I'd say there are other reasons for religion's flourishing, but that's certainly one. I'd bet, too, that if he wins the nomination, Romney may tilt back towards a more separationist position, if indeed he survives the evangelical anti-Mormon vote first during the early primary season.

If you call now, you'll get yet another special offer!

Finally, George McKenna argues that the true heirs of New England Puritan Providentialism are Southerners (white ones, I presume he means), and Catholics. Mormons too, maybe? Blue state liberals, out of the gene pool!

". . . during the brief Kennedy years patriotism enjoyed something of a renascence in high cultural circles. American history was viewed as an inspiring story of a people struggling to realize the ideals of freedom and democracy, and America was a force for good in the world.

All that changed with Vietnam, Watergate, and long national Lenten period that followed. The Northeast, the birthplace of the Puritan narrative of an American “mission,” was now the region most hospitable to doubters. It was all just a facade, they claimed, for American capitalism’s global ambitions. New England, the birthplace of American providentialism, was abandoning the whole idea of Providence in American life, while Southerners, the outsiders in the Puritan-told story of America, and the Roman Catholics, once considered un-American because of their allegiance to a “foreign prince,” were now the most fervent believers in the Puritans’ patriotic account of America’s glorious mission. The wild olives, the church-going Catholics and Southerners, were now grafted to the main stem of American patriotism.

In the preface to his biography of Increase Mather, historian Michael G. Hall remarks on the similarity between the beliefs of Mather and Pope John Paul II on the subject of angels. Hall considers this ironic, given the hostility of Mather and other Puritans toward the Catholic Church. But perhaps, by the 1980s, Increase Mather’s attitude toward Catholics might have softened. Not only on the subject of angels but on an extensive range of creedal questions, from the divinity of Jesus to the hope for life after death, the beliefs of the Puritans, evangelicals, and faithful Catholics are almost identical, and stand in sharp contrast to the allegorized, secularized approach of liberal Protestantism. Even more striking was the similarity of their positions on moral issues like gay marriage and abortion (which the Puritans would not have even considered debatable)--once again in contrast to the liberal position. To crown it all, the three of them -- the Catholics, the Southerners, and the Puritans of Mather’s day-- shared the view that America was divinely summoned to the task of Christianizing wilderness, a view now scornfully rejected in the cultural centers of Greater New England.

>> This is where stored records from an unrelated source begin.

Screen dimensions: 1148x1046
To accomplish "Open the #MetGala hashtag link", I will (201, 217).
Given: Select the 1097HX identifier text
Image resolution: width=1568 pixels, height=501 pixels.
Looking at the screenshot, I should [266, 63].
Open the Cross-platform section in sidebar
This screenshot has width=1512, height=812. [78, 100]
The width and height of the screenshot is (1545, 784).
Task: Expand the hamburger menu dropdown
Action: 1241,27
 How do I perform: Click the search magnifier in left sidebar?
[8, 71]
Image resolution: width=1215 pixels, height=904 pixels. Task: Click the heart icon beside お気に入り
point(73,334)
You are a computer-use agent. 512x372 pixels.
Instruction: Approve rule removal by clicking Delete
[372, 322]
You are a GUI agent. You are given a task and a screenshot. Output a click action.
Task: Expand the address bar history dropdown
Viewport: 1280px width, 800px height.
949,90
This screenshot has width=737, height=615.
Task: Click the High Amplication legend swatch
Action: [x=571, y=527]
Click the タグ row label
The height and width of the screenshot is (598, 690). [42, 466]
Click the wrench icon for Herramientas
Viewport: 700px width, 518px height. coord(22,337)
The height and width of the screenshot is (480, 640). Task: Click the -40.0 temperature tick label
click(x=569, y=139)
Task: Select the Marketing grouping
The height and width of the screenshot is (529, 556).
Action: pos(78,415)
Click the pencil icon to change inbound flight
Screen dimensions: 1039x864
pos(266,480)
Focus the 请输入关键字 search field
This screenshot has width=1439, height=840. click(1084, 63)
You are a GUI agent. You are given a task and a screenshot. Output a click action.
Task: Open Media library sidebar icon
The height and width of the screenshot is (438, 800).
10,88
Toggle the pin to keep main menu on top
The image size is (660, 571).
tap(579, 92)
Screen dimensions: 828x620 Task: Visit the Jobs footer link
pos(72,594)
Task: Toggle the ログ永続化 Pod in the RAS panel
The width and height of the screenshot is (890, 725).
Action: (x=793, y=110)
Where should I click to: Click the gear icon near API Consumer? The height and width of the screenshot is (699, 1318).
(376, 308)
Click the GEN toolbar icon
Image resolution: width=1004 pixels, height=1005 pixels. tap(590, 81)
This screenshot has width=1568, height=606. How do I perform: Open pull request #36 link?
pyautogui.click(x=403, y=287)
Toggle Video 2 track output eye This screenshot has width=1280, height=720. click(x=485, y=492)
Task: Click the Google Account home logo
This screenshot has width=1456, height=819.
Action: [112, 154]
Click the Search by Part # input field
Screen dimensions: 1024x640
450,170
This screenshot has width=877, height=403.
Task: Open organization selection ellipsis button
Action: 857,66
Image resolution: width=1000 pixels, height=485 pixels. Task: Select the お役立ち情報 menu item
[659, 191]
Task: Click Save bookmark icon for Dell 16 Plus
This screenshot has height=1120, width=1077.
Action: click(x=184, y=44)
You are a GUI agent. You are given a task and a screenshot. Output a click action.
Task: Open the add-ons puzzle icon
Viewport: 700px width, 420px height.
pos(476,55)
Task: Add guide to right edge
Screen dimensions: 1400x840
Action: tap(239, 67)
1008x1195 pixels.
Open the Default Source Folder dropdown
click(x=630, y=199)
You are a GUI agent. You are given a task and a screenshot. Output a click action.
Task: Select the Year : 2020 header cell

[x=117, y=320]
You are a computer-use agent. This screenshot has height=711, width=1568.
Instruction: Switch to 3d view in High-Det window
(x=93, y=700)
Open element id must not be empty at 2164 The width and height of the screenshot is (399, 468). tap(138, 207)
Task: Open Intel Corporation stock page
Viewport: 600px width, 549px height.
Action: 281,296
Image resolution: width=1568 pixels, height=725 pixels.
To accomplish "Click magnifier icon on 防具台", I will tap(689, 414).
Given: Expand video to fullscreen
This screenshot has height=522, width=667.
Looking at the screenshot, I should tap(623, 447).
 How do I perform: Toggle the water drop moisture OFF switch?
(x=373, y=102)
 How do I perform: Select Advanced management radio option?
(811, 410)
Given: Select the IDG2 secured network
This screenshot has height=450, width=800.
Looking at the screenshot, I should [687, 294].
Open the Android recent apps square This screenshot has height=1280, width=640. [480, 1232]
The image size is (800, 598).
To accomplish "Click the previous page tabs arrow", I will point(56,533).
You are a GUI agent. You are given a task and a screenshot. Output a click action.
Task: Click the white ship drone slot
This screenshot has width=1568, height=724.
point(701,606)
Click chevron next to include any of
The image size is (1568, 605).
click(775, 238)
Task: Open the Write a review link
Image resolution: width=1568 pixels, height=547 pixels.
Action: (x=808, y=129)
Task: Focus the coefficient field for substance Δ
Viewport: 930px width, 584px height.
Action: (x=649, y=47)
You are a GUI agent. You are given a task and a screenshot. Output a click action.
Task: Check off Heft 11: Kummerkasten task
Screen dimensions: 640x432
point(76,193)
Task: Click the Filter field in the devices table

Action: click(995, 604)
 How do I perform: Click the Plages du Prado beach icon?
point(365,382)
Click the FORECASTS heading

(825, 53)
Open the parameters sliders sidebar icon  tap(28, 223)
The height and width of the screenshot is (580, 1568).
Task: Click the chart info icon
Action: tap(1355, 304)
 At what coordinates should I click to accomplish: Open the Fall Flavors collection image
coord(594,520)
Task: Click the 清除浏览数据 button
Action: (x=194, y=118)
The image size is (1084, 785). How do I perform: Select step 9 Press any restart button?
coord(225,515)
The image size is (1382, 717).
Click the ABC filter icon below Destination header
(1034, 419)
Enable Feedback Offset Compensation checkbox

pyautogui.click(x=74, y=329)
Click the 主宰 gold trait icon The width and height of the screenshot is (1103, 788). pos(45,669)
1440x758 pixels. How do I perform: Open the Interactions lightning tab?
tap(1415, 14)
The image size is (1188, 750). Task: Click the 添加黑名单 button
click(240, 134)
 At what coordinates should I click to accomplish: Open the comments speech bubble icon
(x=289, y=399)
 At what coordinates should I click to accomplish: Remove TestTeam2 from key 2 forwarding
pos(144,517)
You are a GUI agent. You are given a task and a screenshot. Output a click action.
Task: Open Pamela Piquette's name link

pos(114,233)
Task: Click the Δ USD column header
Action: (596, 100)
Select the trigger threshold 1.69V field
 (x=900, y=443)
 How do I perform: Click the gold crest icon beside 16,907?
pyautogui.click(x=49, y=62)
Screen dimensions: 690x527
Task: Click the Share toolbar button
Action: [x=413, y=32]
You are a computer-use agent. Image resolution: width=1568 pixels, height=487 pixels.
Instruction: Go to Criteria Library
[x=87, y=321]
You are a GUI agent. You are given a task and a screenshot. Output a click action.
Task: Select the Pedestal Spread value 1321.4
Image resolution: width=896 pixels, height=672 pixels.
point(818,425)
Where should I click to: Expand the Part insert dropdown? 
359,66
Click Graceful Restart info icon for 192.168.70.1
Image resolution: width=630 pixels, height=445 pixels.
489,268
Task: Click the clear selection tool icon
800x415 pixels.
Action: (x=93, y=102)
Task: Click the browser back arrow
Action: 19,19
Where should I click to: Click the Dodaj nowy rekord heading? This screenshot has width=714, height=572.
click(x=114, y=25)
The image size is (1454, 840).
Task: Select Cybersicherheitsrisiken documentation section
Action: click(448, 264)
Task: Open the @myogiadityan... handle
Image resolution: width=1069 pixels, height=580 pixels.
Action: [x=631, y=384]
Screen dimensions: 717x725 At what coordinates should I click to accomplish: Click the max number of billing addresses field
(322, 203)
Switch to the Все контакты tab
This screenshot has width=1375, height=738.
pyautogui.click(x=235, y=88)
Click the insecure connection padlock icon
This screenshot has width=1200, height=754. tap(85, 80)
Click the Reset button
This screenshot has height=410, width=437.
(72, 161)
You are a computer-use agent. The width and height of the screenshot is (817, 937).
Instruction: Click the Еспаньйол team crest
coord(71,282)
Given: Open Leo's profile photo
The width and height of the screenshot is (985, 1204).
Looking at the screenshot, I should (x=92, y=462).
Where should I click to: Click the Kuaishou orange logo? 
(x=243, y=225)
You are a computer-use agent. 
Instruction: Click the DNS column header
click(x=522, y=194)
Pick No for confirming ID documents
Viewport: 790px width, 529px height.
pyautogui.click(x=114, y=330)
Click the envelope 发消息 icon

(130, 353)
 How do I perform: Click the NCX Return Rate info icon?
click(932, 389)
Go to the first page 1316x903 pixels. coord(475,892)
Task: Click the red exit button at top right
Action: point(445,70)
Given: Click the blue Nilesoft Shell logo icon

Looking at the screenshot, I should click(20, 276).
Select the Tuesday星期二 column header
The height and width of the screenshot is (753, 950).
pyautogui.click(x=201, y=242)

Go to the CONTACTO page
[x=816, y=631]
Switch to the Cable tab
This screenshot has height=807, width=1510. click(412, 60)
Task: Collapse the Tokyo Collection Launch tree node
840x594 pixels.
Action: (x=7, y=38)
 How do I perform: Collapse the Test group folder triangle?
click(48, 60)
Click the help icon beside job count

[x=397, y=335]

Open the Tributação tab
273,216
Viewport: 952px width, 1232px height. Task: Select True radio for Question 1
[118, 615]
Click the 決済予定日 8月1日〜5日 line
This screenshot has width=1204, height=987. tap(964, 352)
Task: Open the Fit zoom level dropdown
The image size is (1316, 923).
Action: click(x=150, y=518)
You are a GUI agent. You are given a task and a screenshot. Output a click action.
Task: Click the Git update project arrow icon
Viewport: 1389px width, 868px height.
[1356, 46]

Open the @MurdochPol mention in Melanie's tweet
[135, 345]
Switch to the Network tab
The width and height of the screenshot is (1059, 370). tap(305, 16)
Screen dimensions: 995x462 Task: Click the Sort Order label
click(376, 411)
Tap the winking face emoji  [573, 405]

If he were alive now, Increase Mather, one of the greatest champions of the New England Way, might find himself allied with Catholics and Southerners--and alienated from his own region.

[See the comments section for some critical comments on McKenna's overdrawn sense of Puritanism].

And don't even get us started on Huckabee! See yesterday's New York Times Magazine for the latest profile. See also GOP Candidates Scrambling to Cope With Rise of Huckabee.The "Club for Growth" and Grover Norquist "drown-government-in-the-bathtub" types are attacking him ferociously -- and with enemies like that, who needs friends? On the other hand, here's a painful revelation:

To this day, Huckabee regards [hyper-conservative evangelist James] Robison as one of his role models in the art of communication, along with Ronald Reagan and the radio commentator Paul Harvey.

How unfortunate.

Perhaps that explains what George Wills calls his "incoherent populism," such as his awful "Fair Tax" scheme. On the other hand, let's close with a brief salute to the shy guy at the dance, at one of his own campaign events:

The band was tight that night, but the show started slowly. Only a few couples took the floor. A man who looked like Dick Cheney did a sedate version of the Chicken with his wife, who also looked like Dick Cheney. ‘‘Get out there and dance,’’ Huckabee exhorted the crowd. ‘‘Let’s show the world that conservative Republicans can have as much fun as anybody.’’ Huckabee, I later learned, doesn’t dance himself, or even move around onstage. He must be one of the few guys of his generation who didn’t join a band to meet girls.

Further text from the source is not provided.